( STUDENT ACHIEVEMENTS ) Outstanding Doctoral Dissertation Award for Supercomputing Communication Helping supercomputers communicate efficiently was the aim of Rohit Zambre’s doctoral dissertation, which won the Association for Computing Machinery’s Special Interest Group on High Performance Computing 2021 Outstanding Doctoral Dissertation Award.

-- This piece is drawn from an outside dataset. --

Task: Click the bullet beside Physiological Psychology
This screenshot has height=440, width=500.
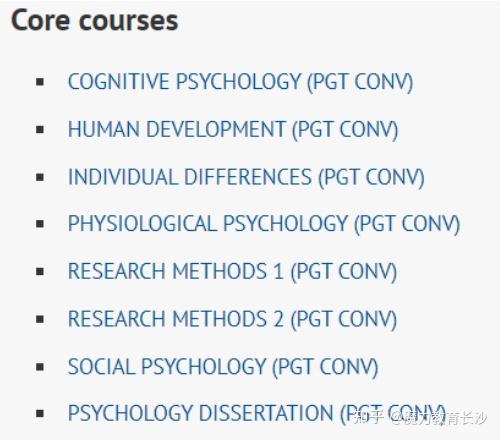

Zambre’s dissertation is titled “Exascalable Communication for Modern Supercomputing.” It analyzes the problem of supercomputing applications’ slow multithreaded communication and eliminates the communication bottleneck by bridging the two ends of the HPC stack – message passing interface library developers and domain experts – that typically do not directly talk to each other. “My research focused on enabling applications to utilize the capabilities of modern network hardware since communication between the nodes of a supercomputer occupies a significant portion of an application’s runtime at scale,” said Zambre. “The technologies from this research have been incorporated into the most widely used communication library in supercomputing.” Zambre earned his doctorate in computer engineering and currently works at AMD Research as an HPC architecture researcher in Washington.
Researcher Wins International Design Award Judit Giró Benet was awarded the James Dyson International Award for her biomedical device innovation, The Blue Box, a breast cancer detection system. Giró Benet, a recent graduate of the UCI master’s program in embedded cyberphysical systems beat out more than 1,800 entries to win the international competition, which awarded her $35,000. The Blue Box, which Giró Benet expects to cost about $80, is reusable and user friendly. The pain-free, non-irradiating, point-of-care system for home use includes a device – a small blue box – and a corresponding cell phone app. Users slide a urine sample into a drawer in the device, which then uses eight chemical sensors to scan it for specific biomarkers associated with breast cancer. The information is sent to a cloud-based server, where software uses an artificial intelligence algorithm – modeled on a dog’s sensory system, which has successfully sniffed out cancer – to assess it. Results are sent directly to the user’s cell phone. Giró Benet conducted research at UCI’s Center for Embedded Cyberphysical Systems with EECS Professor Fadi Kurdahi. 24 UCI Department of Electrical Engineering and Computer Science
Recent Graduate Recognized for Innovation in Navigation The Institute of Navigation awarded Samueli School recent graduate Kimia Shamaei the 2020 Bradford Parkinson Award for her doctoral dissertation, “Exploiting Cellular Signals for Navigation: 4G to 5G.” The annual award recognizes outstanding graduate students in the field of positioning, navigation and/ or timing whose dissertations represent significant innovations in the technology, application or policy of modern navigation systems. Shamaei graduated with her doctorate in electrical engineering and computer science and her dissertation research addressed the challenges of exploiting cellular signals for navigation purposes, specifically longterm evolution and 5G signals. She currently works as a software engineer at Apple Inc.